DONVAN: Yes, Wolf, that was arguably historic. No one could achieve that first ever again. But the mere fact of the GOP capture of the House -- here is the chart, the 60-plus seats they took from the Democrats -- it's a lot, but it's not a record-breaker. The thing is, we really need to know what the Republicans ultimately do with their win to see what will really change. 1994, when they swept both houses, then something changed. They came in with clear ideas. They were listed in their Contract with America. They said they were going to work with the Democratic president.
(UNKNOWN): We can only have president at a time. It's President Clinton. And we know that we need to work with him where we can.
DONVAN: And what they got was, after a fair amount of struggle, a Democratic president to declare...
CLINTON: The era of big government is over.
DONVAN: ... welfare reform. We have never been the same, and both sides had a hand in it. This time, the main GOP idea is not Obama, not his policies...
MCCONNELL: Our primary legislative goals are to repeal and replace and health spending bill.
DONVAN: ... and not really much pretense at a governing partnership.
MCCONNELL: The only way to do all of those things is to put someone in the White House who won't veto any of these things.

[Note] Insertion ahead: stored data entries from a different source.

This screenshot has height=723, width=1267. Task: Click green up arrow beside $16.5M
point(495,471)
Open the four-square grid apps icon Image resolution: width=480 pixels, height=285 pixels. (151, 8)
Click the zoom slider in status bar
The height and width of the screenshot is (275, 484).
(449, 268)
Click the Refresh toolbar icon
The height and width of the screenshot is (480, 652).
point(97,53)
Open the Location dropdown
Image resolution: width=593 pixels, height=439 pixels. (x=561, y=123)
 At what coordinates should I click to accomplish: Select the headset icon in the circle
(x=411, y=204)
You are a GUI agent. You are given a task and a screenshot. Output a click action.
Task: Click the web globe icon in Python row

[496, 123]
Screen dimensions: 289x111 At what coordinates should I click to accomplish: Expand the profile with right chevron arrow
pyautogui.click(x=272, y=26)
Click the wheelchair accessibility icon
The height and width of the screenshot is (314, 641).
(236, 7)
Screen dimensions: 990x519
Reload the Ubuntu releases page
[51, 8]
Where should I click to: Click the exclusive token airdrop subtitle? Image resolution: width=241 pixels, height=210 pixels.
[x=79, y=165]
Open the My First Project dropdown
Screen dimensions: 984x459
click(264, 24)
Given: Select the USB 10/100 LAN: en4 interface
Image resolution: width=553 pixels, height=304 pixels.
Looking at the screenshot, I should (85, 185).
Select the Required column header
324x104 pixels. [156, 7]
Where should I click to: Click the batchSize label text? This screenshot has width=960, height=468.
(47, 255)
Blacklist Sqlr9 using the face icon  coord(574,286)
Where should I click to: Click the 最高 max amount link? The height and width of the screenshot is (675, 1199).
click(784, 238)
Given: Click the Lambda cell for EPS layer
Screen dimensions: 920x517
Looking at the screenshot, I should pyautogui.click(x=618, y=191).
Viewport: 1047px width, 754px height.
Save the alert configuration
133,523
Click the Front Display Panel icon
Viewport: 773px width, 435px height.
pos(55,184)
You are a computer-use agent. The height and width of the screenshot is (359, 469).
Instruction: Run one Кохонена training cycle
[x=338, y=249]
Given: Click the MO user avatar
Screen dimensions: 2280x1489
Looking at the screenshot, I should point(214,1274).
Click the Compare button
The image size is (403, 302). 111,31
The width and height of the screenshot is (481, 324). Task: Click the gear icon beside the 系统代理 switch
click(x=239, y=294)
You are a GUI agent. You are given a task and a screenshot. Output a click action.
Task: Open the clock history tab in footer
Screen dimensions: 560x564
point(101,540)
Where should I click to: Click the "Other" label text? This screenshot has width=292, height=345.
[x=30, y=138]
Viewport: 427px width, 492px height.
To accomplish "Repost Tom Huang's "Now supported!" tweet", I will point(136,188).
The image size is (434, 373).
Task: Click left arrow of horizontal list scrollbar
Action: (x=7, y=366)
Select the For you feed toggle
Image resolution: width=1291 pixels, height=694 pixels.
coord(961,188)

DONVAN: So is that the mindset that is going to make things happen in Washington that will prove that this election in the end was as historic as everyone said it was on night one? For "This Week," John Donvan, ABC News.
AMANPOUR: One of those aiming to make history is Rand Paul, senator-elect from Kentucky, and he joins me this morning. Welcome. Thank you for being here.
PAUL: Good morning.
AMANPOUR: In a way, it is, to coin a phrase, historic. There's never been a Tea Party in modern American history, and you are one of the prominent Tea Partiers. What is your first aim once you get to -- to the Senate?
PAUL: I think the debt. We have to do something about the debt. I think we've been fiscally irresponsible for a generation or more here. And the one thing about the Tea Party that's interesting is, it really is equal parts chastisement to both parties. You know, Republicans doubled the debt when we were in charge, and then Democrats are tripling the debt. And I've said this over and over again. It's not about political party, but it is about fiscally trying to do something to balance our budget.
AMANPOUR: Well, we've all seen and we followed the campaign, and there was a lot of talk, a lot of slogans and platitudes about cutting the debt, balancing the budget, cutting the deficit. But there has not been any direct information on how you're going to do that, no specifics. It was fairly content-free, the platform. So where are you going to cut in order to make a meaningful change?
PAUL: Well, some of it has to be procedural, in the sense that we need to balance our budget by law. If you force legislators to balance, at the end of the day, if it has to be balanced, then they step up and they become legislators and can find out where to cut.
AMANPOUR: So you're going to move for a balanced budget amendment?
PAUL: Absolutely. Absolutely. And short of that, we need a rule -- it takes a while to get an amendment to the Constitution -- let's have a rule that -- let's obey our rule. They passed pay-as-you-go, and they break it in the first three weeks they have it. So we need rules.